-- STORED RECORDS start --

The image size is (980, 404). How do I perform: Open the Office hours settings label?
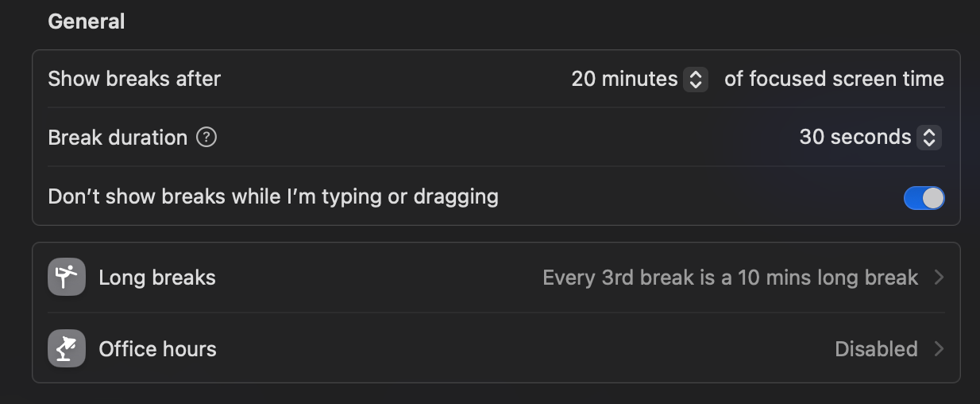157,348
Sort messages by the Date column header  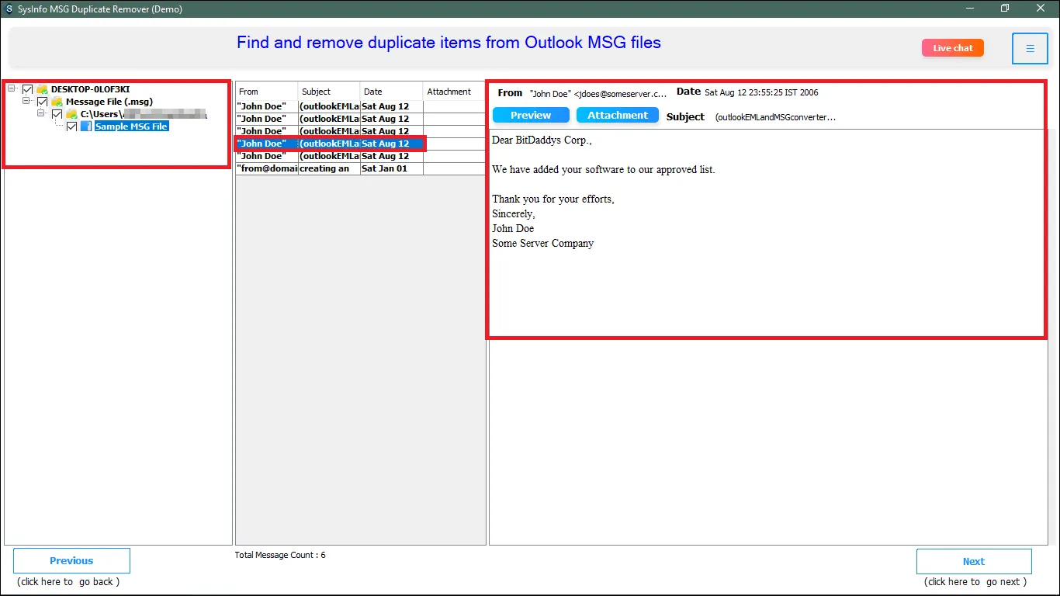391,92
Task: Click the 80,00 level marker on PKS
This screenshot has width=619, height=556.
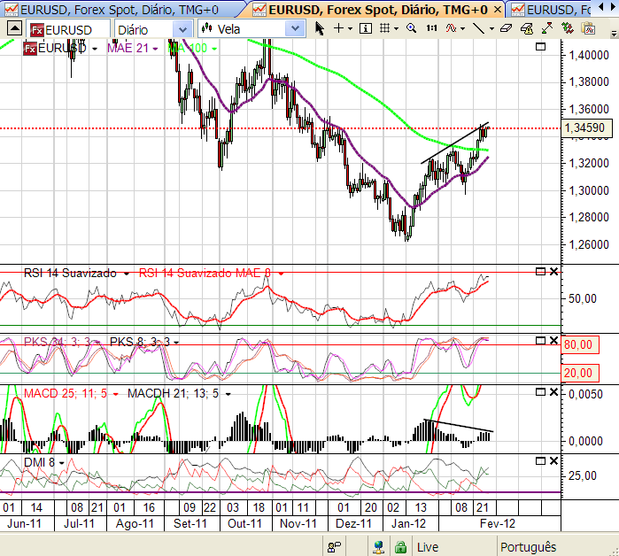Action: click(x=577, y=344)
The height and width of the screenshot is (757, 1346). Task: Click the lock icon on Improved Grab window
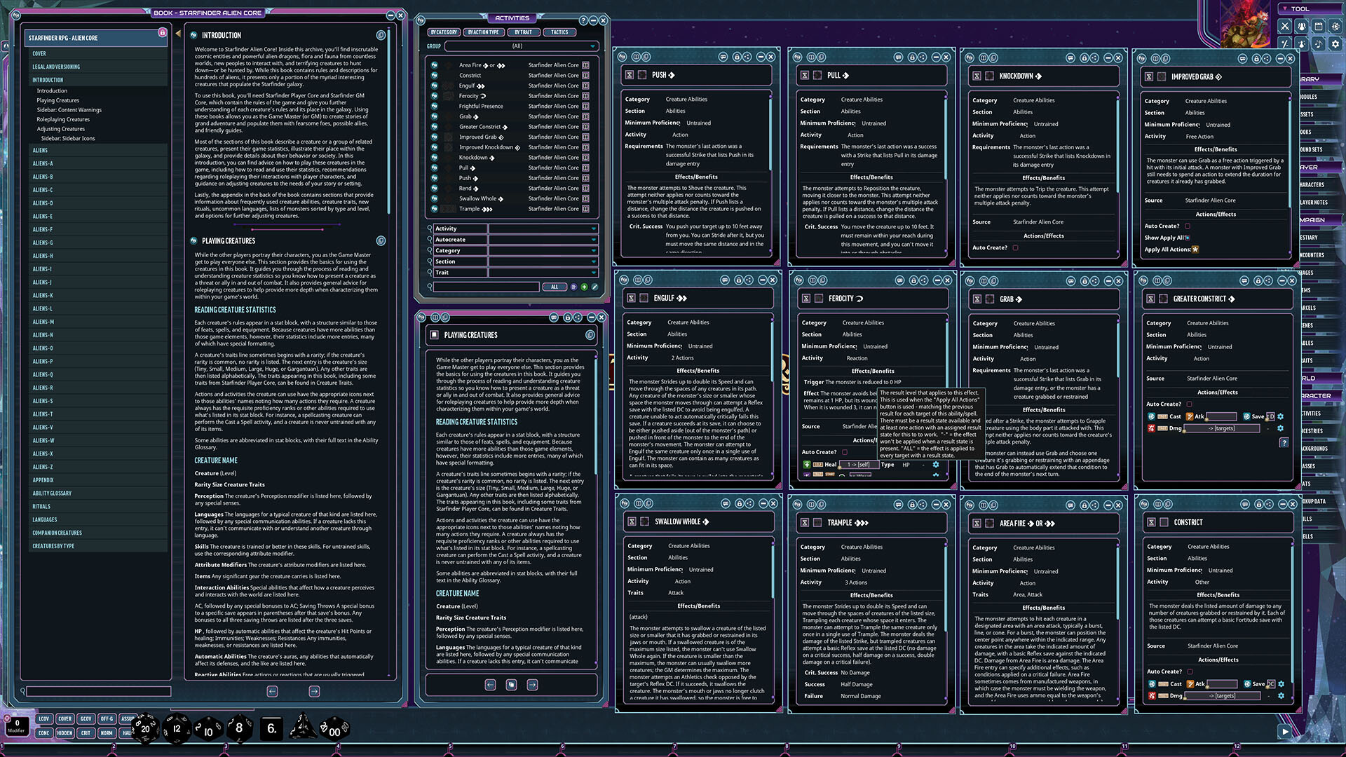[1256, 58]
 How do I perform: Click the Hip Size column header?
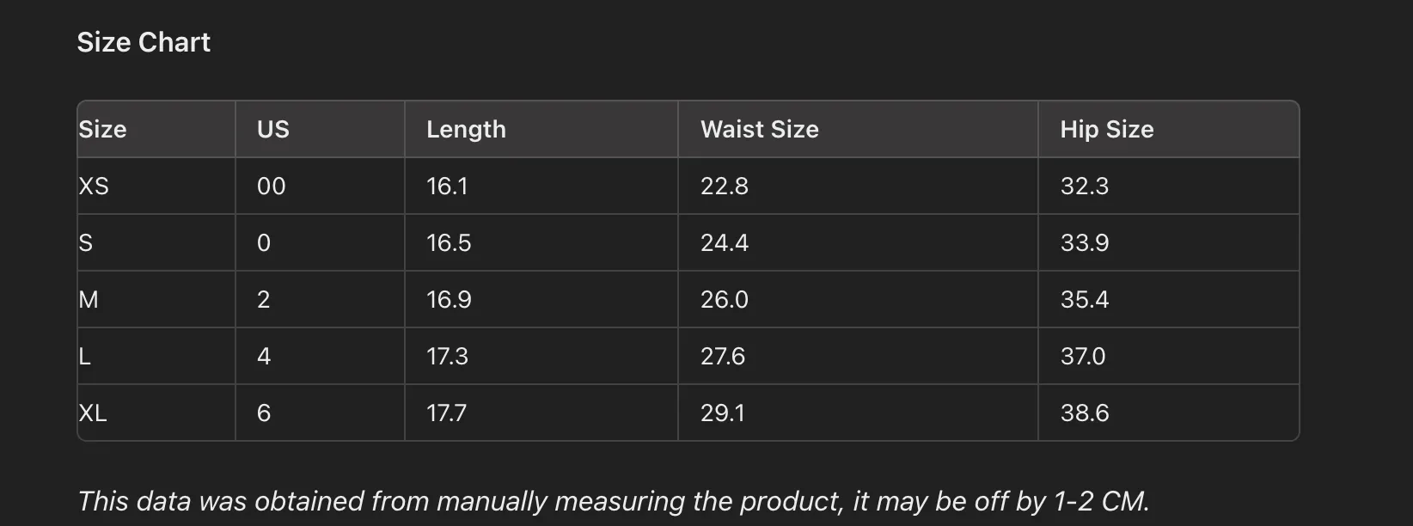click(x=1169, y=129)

-- STORED RECORDS end --

:: INSTRUCTION ::
Copy the material above from the line with "The height and" through the end, requests included, multiplying every coordinate in the answers by 2.35 and rounding each to a whole number, with halves rounded up. Leave the pictures out.

:: EXERCISE OUTPUT ::
The height and width of the screenshot is (757, 1346). Task: Click the lock icon on Improved Grab window
[2952, 136]
 How do I perform: Click the Hip Size column header?
click(x=2747, y=303)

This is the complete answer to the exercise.